Governor Walz said he has already opted into the app.

"There is no data tracking, there is no data collecting, there is no data sent to the Minnesota Department of Health, nor to Google, nor to Apple," Walz said.

While the governor clarified that the app is voluntary and no one has to use it, he said, "I would strongly encourage if not beg you, please do so."

Minnesota IT Services Commissioner Tarek Tomes said the app will bring mobile phones into the fight against COVID-19, and called the Google-Apple partnership behind it "groundbreaking."

"The more people that use it, the better it works," he said. "Slowing the spread of COVID-19 is a community effort. ... Notifying friends, neighbors or people we may not know of a potential exposure to COVID-19 is essential to slowing the spread of this virus.
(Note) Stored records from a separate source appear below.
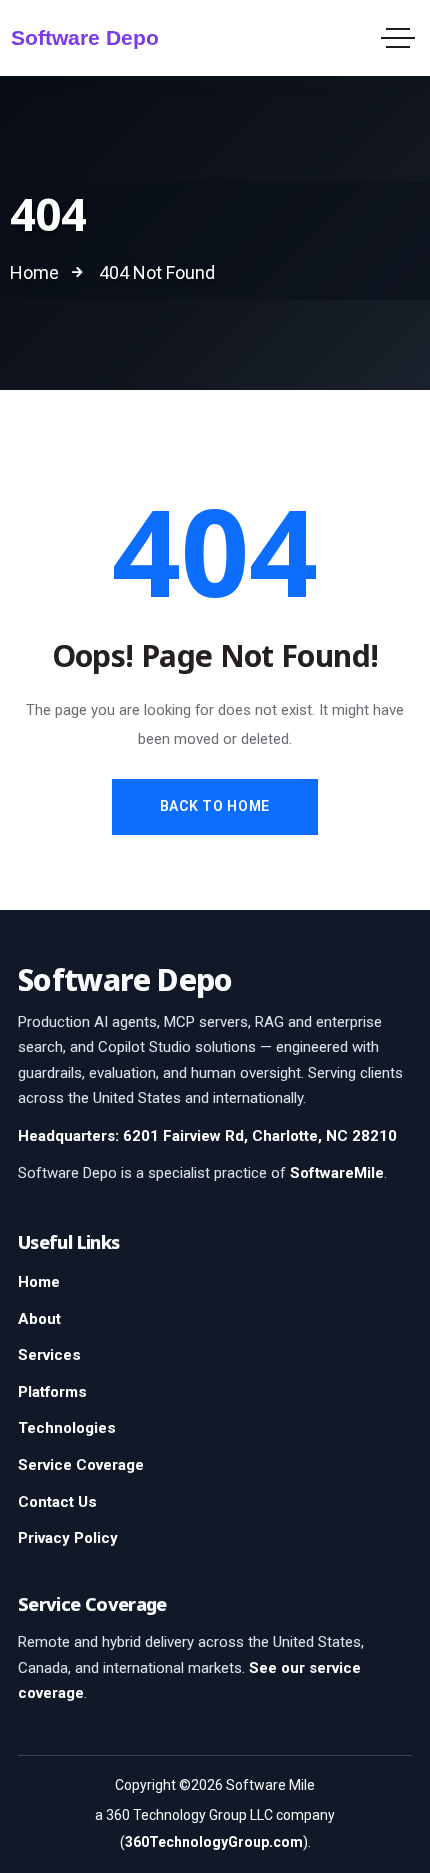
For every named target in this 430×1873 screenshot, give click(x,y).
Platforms (52, 1392)
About (39, 1319)
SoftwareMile (337, 1173)
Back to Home (215, 806)
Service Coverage (81, 1465)
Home (39, 1282)
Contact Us (57, 1502)
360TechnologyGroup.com (214, 1842)
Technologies (67, 1428)
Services (49, 1355)
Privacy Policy (68, 1538)
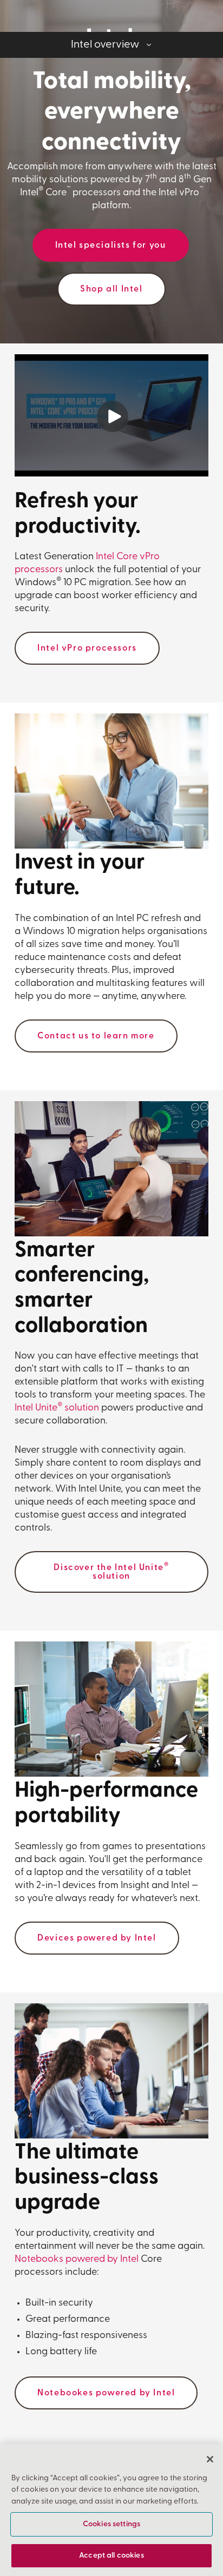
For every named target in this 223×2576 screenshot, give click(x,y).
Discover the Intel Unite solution (111, 1571)
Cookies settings (111, 2524)
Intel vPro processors (87, 648)
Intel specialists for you (110, 245)
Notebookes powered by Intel (106, 2393)
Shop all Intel (111, 289)
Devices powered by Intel (96, 1938)
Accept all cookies (111, 2556)
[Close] (210, 2459)
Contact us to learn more (95, 1036)
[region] (111, 2510)
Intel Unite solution (57, 1408)
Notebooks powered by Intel (77, 2259)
Doing that is often difficult."

Tomes said the app does not track your GPS location, and it doesn't access your identity or personal information. Downloading the app is voluntary, and a user also has to opt into sharing information once they have the app.
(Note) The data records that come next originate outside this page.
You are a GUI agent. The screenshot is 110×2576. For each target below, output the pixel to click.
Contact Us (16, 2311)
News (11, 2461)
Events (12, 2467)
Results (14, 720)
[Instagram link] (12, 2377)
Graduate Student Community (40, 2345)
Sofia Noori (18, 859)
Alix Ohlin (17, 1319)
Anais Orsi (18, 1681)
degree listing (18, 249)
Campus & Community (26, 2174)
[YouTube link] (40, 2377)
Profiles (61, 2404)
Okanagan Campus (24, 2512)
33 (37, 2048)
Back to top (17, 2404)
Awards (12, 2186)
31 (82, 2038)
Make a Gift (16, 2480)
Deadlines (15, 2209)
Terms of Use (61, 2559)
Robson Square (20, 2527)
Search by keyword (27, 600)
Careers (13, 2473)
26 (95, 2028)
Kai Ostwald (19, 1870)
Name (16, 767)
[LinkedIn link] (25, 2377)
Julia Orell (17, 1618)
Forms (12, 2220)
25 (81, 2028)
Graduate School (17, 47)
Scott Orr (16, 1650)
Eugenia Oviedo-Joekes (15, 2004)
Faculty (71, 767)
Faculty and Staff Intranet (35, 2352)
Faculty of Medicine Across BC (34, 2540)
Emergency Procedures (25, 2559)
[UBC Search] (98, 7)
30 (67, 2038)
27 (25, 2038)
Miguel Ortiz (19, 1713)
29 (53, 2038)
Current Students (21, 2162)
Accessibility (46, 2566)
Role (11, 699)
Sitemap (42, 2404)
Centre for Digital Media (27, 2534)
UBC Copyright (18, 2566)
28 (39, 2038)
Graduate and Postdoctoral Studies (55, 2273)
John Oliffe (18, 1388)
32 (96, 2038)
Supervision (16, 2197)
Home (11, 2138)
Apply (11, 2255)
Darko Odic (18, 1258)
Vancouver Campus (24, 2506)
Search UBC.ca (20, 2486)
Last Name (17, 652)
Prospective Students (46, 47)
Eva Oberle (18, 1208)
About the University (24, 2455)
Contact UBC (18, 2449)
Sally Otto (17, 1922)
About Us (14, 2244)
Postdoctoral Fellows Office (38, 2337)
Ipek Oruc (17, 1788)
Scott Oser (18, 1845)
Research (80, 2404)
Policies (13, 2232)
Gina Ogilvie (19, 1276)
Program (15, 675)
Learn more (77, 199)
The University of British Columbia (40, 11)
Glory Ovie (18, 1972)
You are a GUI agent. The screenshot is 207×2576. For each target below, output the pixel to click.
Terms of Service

"When someone tests positive, they have the choice ... of using the app to warn others," Tomes said. A code is provided to that person, which they can plug into the app. Then anyone who has been in proximity receives an alert.
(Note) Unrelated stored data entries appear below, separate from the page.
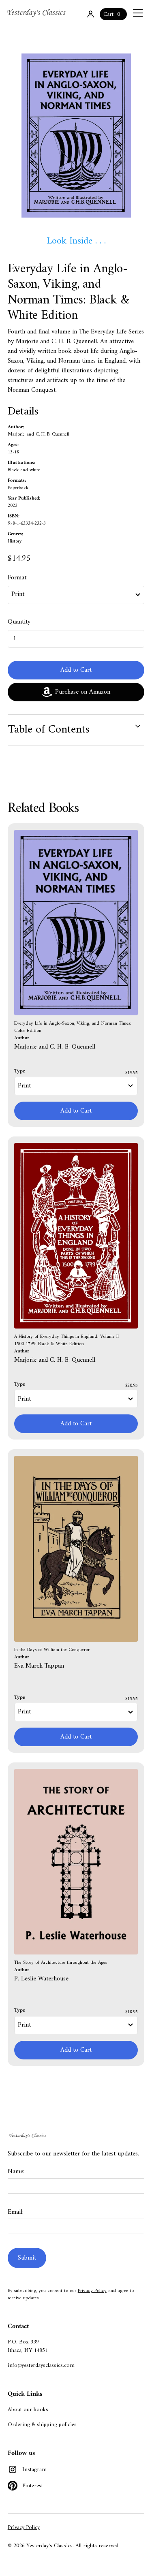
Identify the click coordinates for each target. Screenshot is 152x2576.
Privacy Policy (92, 2291)
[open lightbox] (76, 135)
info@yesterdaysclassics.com (41, 2365)
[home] (36, 13)
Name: (16, 2172)
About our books (28, 2410)
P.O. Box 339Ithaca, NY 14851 (28, 2346)
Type (19, 1071)
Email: (16, 2212)
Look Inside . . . (76, 241)
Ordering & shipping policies (42, 2425)
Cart (108, 14)
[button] (136, 13)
"When you receive this notification, at no point in time does it tell you who triggered the notification," Tomes said.

He said it only gives a broad time period, for example, "within the last three days." The app does not tell you where the exposure took place.

MDH Infectious Disease Director Kris Ehresmann said if you get an exposure notification and don't have symptoms, you should quarantine for 14 days. If you do have symptoms, you should be tested.

The app will also give you guidelines on when you should be tested.

Will an app have an impact?

Minnesota joins a growing list of states and territories in adopting the app, but it's still hard to know the impact the COVIDaware technology might have on slowing the spread of COVID-19.

For months, Jeffrey Kahn, Director of the Johns Hopkins Berman Institute of Bioethics, has been studying the technology, it's ethical implications and its potential impact in the fight against COVID.

"We're trying to work with states to assess performance and answer questions like, how well is it working and how do we know that it's working?" Kahn said. "It's too early to answer those questions, so the short answer is we don't know yet. The longer answer is we're working on it and we'll continue to work on it in the coming weeks and months."

Kahn says the more people who use the technology, the more effective it would be in helping people track their exposure, but he says that doesn't mean that a certain percentage of the population needs to download it in order for it to work at all.

"We don't yet know, how many people within a community it will take to have actually have a big public health effect, we're trying to study that," he said. "But I think the more people who adopt it, the better off we'll be in terms of learning how well it works and also trying to blunt this pandemic.

"And certainly, it's all a bridge to getting us to a vaccinated population where we're all protected and can go back to whatever our normal lives look like," Kahn said.

Walz encouraged Minnesotans that vaccines are on the horizon and there is hope, but the toughest part of the pandemic is still upon us.

"Let's break the spread of this as we move forward," Walz said. "We can't let our guard down, we can't put people at risk when we know there are things we can do to make a difference."

This isn't the first COVID exposure notification app available in Minnesota, but it is the first one managed by the state's public health officials. Earlier in the pandemic, HealthPartners worked with U of M and Modern Logic to create SafeDistance, which tracks outbreaks by neighborhood.